Türkiye'de nüfus artışına paralel şekilde et tüketiminin de arttığı bir ortamda ithalat yoluyla fiyat istikrarı sağlanamayacağı yıllardır kanıtlanıyor.

Türkiye Kırmızı Et Üreticileri Merkez Birliği Başkanı Bülent Tunç, kırmızı et fiyatlarındaki artışta spekülasyonlara dikkat çekerken, bazı tüccarların et ithalatını gündeme taşımak için artış iddialarını dillendirdiğini savundu.

Türkiye'de koyun etinin arka plana atılmasına da dikkat çeken Tunç, "Üretici, karkas koyun etinin kilogramını 15 liraya satamıyor. Koyun eti, danadan çok daha kaliteli, bundan dolayı daha fazla koyun eti tüketmeliyiz" dedi.

Türkiye'de alım gücünün artması ile tüketim alışkanlıklarının değiştiğini ve kişi başı kırmızı et tüketiminde son yıllarda artış olduğuna dikkat çeken Tunç, talebin karşılanabilmesi için koyun etinin daha fazla tüketilmesini önerdi.

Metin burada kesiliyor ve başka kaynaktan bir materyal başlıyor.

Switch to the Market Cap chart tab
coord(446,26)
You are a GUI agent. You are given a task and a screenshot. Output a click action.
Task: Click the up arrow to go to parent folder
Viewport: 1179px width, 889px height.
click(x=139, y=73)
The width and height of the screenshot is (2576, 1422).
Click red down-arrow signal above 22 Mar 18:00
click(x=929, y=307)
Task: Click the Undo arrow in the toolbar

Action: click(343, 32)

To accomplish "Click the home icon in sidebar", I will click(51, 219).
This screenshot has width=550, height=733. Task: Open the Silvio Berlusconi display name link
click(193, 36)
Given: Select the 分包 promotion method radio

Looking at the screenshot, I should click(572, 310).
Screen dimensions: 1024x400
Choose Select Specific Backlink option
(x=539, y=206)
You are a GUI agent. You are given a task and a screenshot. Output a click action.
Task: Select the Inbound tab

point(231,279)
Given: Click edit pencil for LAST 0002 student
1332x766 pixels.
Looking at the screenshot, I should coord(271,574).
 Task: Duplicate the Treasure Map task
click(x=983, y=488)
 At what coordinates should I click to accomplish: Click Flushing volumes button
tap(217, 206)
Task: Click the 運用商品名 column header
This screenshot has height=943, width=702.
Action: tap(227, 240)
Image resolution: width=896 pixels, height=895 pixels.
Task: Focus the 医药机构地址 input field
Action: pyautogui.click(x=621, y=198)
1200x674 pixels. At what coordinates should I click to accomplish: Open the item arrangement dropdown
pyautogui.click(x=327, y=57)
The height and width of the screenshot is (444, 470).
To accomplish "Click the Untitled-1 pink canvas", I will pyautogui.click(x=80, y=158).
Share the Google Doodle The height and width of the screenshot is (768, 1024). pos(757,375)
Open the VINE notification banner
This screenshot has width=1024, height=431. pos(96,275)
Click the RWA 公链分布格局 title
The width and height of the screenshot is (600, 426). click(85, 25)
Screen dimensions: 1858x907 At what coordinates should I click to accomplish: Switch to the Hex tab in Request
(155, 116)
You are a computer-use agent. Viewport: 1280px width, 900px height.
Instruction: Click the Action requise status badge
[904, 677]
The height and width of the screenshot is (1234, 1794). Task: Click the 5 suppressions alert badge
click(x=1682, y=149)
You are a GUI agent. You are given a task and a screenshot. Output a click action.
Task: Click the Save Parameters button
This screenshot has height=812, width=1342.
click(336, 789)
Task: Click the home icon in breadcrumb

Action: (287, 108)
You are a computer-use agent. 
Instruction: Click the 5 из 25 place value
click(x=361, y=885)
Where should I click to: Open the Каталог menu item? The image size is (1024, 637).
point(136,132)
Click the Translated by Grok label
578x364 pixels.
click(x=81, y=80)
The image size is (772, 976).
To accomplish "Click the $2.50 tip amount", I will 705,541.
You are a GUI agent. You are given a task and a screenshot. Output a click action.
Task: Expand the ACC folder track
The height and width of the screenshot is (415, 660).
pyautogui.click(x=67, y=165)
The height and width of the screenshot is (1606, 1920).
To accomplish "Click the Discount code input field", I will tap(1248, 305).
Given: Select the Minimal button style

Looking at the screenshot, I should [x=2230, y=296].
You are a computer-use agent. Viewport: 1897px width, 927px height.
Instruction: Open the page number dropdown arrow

KOYUN ETİ ÜRETİM VE TÜKETİMİ ARTIRILMALI

Konunun başına yeniden dönersek sütçü ırk ile besi yapmaya çalışan Türkiye, uzun yıllar ihmal ettiği ve son dönemde yeniden öneminin farkına vardığı küçükbaş hayvancılık tarafında üretimini ve tüketimini artırmak zorunda. Bunu yaparken de başta mera alanları olmak üzere üretim şartlarını daha elverişli hale getirerek verimliliği sağlamak durumunda.

Et tüketiminde ise toplum olarak koyun ve keçi etine yönelik önyargılar kırılarak tüketim seviyesinin artırılması hedeflenmeli.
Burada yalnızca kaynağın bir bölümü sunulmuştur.